I’m only happy when it rains.

I’m writing this on a very rainy morning. It’s a Saturday. I’m writing this at my desk which is next to my window, with the windows open a little bit. The rain is beating against the window and I can hear the gutters gurgling and the remaining leaves in the tree roaring in the wind. It’s dark, murky, and misty. The surrounding hills are shrouded in mist as the rain pummels this little seaside town.
And do you know what? I absolutely love it. And I always have done.
Rainy days have always felt special for me. Ever since I was a kid, I knew that a rainy day would be a day when you didn’t have to go outside at lunch time at school, that you would be able to sit inside and be creative with bits of paper or, in my case, write stories. I loved writing stories when I was a kid and a day which passed without the opportunity to do this was always a sad day. Rainy days were special.

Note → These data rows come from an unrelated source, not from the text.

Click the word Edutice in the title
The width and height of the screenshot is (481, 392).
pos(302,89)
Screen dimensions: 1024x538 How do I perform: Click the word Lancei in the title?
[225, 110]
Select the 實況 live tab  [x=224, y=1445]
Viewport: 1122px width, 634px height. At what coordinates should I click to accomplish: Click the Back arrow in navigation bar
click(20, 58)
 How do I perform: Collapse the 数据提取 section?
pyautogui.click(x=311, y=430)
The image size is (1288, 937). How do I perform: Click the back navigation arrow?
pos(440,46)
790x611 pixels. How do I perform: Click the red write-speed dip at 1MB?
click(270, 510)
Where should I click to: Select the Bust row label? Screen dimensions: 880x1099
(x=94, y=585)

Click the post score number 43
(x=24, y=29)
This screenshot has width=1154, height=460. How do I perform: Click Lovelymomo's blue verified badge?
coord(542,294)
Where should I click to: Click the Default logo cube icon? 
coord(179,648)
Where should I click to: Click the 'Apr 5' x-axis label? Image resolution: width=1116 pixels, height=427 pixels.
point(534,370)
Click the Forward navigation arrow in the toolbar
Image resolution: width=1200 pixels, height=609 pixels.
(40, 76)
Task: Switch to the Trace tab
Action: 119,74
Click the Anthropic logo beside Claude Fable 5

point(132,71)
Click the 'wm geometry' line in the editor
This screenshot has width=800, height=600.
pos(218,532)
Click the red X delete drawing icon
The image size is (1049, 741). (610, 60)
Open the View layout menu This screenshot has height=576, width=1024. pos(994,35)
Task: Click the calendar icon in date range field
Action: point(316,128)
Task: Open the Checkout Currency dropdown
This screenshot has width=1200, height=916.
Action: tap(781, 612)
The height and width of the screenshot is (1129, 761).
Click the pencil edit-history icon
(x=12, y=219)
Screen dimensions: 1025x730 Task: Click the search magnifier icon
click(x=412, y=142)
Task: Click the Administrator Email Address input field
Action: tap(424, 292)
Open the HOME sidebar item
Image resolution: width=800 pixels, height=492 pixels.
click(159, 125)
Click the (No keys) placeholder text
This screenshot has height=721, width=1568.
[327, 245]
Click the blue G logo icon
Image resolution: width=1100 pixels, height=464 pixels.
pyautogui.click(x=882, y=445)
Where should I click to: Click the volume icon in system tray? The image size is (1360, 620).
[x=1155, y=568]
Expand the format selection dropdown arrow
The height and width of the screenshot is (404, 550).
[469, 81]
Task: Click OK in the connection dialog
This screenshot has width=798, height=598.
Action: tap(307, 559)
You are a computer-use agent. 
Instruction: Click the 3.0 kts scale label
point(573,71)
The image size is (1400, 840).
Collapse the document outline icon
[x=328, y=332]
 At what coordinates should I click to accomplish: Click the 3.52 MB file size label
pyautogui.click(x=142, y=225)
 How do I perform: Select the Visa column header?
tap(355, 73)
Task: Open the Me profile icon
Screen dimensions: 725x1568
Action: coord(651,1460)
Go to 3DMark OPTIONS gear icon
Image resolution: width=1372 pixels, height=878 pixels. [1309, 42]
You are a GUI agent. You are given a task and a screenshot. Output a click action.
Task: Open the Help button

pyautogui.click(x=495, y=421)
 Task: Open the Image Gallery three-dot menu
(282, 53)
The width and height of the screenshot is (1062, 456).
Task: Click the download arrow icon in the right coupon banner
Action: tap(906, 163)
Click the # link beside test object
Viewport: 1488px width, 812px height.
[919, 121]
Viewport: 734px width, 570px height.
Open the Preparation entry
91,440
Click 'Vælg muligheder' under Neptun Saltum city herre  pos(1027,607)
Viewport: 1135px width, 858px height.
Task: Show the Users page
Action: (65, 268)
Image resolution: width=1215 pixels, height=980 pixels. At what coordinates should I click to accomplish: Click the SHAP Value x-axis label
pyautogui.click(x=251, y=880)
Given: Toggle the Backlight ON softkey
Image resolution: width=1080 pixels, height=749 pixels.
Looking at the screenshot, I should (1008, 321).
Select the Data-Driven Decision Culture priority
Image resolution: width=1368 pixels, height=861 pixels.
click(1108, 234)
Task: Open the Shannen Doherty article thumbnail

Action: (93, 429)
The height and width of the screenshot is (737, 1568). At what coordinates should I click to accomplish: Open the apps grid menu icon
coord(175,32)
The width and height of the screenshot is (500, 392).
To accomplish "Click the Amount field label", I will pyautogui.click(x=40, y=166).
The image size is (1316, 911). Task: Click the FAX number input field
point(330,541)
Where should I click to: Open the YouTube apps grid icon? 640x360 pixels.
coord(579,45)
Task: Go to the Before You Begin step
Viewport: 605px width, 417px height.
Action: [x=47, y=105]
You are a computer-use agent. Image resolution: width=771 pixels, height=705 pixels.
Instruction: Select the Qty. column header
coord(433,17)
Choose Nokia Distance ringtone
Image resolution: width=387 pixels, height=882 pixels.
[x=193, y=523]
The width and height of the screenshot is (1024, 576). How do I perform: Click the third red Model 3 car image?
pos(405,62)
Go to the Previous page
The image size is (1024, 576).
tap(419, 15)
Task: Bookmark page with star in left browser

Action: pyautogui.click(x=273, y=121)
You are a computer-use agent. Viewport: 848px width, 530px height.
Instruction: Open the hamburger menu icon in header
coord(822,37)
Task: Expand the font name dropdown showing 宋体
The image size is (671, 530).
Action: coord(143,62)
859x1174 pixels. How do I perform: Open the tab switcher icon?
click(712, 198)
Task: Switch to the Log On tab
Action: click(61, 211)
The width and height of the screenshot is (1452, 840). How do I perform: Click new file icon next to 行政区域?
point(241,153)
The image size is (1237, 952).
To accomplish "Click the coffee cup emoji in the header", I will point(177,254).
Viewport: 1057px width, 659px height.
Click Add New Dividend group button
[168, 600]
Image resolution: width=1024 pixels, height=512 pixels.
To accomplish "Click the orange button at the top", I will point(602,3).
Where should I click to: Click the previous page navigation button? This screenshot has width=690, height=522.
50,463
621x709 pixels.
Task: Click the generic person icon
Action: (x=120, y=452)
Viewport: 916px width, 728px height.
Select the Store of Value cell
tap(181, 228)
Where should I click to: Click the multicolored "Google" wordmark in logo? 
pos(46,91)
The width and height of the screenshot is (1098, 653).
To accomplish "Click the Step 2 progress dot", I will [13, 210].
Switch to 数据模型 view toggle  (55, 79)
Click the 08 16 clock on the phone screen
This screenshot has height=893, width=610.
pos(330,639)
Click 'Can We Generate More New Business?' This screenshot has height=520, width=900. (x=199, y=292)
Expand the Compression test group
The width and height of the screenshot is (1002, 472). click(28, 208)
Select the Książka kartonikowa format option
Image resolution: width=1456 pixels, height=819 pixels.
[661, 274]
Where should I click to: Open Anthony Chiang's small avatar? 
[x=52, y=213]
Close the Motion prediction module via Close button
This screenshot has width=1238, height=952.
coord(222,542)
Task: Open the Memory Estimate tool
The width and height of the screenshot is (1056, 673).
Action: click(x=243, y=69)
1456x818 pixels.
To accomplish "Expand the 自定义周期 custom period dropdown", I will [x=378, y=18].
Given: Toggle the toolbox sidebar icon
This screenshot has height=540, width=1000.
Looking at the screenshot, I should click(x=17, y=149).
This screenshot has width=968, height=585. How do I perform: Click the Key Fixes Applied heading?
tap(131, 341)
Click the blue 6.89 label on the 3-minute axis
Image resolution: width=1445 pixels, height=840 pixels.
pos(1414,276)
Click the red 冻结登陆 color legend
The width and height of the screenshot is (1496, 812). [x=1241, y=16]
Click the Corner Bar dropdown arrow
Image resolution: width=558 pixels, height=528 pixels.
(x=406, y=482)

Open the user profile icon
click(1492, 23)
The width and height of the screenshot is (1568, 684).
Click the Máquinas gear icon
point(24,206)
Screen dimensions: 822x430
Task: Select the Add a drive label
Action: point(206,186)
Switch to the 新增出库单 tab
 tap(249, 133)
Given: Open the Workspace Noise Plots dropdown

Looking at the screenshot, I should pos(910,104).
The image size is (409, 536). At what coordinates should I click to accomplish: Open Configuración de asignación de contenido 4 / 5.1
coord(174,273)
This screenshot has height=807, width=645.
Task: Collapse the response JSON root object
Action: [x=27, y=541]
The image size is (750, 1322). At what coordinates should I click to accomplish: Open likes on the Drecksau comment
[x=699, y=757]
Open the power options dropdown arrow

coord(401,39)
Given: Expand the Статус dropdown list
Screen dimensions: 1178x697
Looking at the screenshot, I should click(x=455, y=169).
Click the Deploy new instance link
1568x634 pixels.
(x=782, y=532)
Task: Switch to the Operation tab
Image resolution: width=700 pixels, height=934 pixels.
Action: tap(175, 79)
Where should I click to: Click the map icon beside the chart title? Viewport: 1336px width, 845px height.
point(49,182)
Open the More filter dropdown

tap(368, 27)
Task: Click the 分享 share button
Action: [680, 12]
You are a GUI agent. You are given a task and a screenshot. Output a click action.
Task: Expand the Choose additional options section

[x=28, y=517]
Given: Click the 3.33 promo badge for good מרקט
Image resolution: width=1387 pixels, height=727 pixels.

And as I’ve grown up, a really horrible rainy day has still felt special, even though I’ve worked in shops for years and rainy days are bad news for the retail sector. Every time it gets gloomy and starts raining, I feel an urge deep in myself to sit at a desk next to a window and just write. It’s what I’m doing right at this very moment.
I’ve often wondered why this is. I was never an athletic child, so I never felt the need to go and run around a playground, or play football, or to be all manly and masculine with all the usual accoutrements of the sporting elite. For me, true prowess came with a pen and paper and the imagination, and the rain helped me to do this. I’m like one of those formula one drivers who always does well when it rains, I felt. A rainy day has always been a special day.
I’ve always had an affinity with the rainforest. I’ve always wanted to visit that place in Venezuela where they have thunderstorms every afternoon. Not for me the holidays spent in the sun lying on a beach, I’d much rather be somewhere rainy, like when we were kids and we’d go down to Bognor and sit in a car on the edge of the beach, with the windscreen wipers wining, looking out at the angry sea as the rain fell. The rain pummelling on the car roof. Those were ideal holidays.
So that’s why I writing this. Because it’s raining. And soon it will brighten up, which is a shame. One of the songs I’ve always hated is that one which goes ‘I can see clearly now the rain has gone’. I’ve always found that a really depressing song.